▶ _THE TASK_: Write out every line below with no difference at all.

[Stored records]
######

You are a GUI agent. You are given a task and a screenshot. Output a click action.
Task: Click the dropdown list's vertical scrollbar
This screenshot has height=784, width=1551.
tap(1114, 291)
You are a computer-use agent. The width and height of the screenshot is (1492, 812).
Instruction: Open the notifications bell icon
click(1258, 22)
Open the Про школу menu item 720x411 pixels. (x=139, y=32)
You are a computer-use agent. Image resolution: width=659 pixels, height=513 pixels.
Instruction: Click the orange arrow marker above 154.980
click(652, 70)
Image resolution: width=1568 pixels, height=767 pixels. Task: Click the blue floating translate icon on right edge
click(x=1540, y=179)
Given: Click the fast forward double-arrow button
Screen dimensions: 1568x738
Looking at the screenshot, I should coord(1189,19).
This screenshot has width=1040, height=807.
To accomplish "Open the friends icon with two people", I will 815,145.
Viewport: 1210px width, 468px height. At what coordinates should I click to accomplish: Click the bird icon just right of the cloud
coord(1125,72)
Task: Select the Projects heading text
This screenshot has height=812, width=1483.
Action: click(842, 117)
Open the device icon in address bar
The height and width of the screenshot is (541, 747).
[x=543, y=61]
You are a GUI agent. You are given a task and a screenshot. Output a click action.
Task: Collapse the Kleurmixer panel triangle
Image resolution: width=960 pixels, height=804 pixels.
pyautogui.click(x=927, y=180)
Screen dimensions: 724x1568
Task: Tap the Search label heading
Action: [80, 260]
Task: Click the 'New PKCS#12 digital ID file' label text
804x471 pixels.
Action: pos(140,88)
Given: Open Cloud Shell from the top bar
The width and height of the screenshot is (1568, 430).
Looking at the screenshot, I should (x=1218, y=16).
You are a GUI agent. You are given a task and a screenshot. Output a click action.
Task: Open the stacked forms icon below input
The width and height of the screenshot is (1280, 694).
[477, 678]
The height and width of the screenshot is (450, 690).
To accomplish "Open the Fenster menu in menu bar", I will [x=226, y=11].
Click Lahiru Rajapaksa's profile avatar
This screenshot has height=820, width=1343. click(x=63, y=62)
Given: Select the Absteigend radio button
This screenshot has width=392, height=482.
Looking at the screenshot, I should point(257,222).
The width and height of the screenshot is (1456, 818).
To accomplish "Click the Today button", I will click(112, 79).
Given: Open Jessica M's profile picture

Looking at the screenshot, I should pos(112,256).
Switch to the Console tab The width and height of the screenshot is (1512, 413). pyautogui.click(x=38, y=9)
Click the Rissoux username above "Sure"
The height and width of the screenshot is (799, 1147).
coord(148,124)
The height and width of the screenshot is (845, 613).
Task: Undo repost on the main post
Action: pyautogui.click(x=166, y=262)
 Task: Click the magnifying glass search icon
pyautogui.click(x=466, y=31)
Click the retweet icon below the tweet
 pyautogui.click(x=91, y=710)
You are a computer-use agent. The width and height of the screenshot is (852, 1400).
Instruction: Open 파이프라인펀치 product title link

######

▶ _SOLUTION TO THE PROBLEM_:
You are a GUI agent. You are given a task and a screenshot. Output a click action.
Task: Click the dropdown list's vertical scrollbar
This screenshot has height=784, width=1551.
tap(1114, 291)
You are a computer-use agent. The width and height of the screenshot is (1492, 812).
Instruction: Open the notifications bell icon
click(1258, 22)
Open the Про школу menu item 720x411 pixels. (x=139, y=32)
You are a computer-use agent. Image resolution: width=659 pixels, height=513 pixels.
Instruction: Click the orange arrow marker above 154.980
click(652, 70)
Image resolution: width=1568 pixels, height=767 pixels. Task: Click the blue floating translate icon on right edge
click(x=1540, y=179)
Given: Click the fast forward double-arrow button
Screen dimensions: 1568x738
Looking at the screenshot, I should coord(1189,19).
This screenshot has width=1040, height=807.
To accomplish "Open the friends icon with two people", I will 815,145.
Viewport: 1210px width, 468px height. At what coordinates should I click to accomplish: Click the bird icon just right of the cloud
coord(1125,72)
Task: Select the Projects heading text
This screenshot has height=812, width=1483.
Action: click(842, 117)
Open the device icon in address bar
The height and width of the screenshot is (541, 747).
[x=543, y=61]
You are a GUI agent. You are given a task and a screenshot. Output a click action.
Task: Collapse the Kleurmixer panel triangle
Image resolution: width=960 pixels, height=804 pixels.
pyautogui.click(x=927, y=180)
Screen dimensions: 724x1568
Task: Tap the Search label heading
Action: [80, 260]
Task: Click the 'New PKCS#12 digital ID file' label text
804x471 pixels.
Action: pos(140,88)
Given: Open Cloud Shell from the top bar
The width and height of the screenshot is (1568, 430).
Looking at the screenshot, I should (x=1218, y=16).
You are a GUI agent. You are given a task and a screenshot. Output a click action.
Task: Open the stacked forms icon below input
The width and height of the screenshot is (1280, 694).
[477, 678]
The height and width of the screenshot is (450, 690).
To accomplish "Open the Fenster menu in menu bar", I will [x=226, y=11].
Click Lahiru Rajapaksa's profile avatar
This screenshot has height=820, width=1343. click(x=63, y=62)
Given: Select the Absteigend radio button
This screenshot has width=392, height=482.
Looking at the screenshot, I should point(257,222).
The width and height of the screenshot is (1456, 818).
To accomplish "Click the Today button", I will click(112, 79).
Given: Open Jessica M's profile picture

Looking at the screenshot, I should pos(112,256).
Switch to the Console tab The width and height of the screenshot is (1512, 413). pyautogui.click(x=38, y=9)
Click the Rissoux username above "Sure"
The height and width of the screenshot is (799, 1147).
coord(148,124)
The height and width of the screenshot is (845, 613).
Task: Undo repost on the main post
Action: pyautogui.click(x=166, y=262)
 Task: Click the magnifying glass search icon
pyautogui.click(x=466, y=31)
Click the retweet icon below the tweet
 pyautogui.click(x=91, y=710)
You are a computer-use agent. The width and height of the screenshot is (852, 1400).
Instruction: Open 파이프라인펀치 product title link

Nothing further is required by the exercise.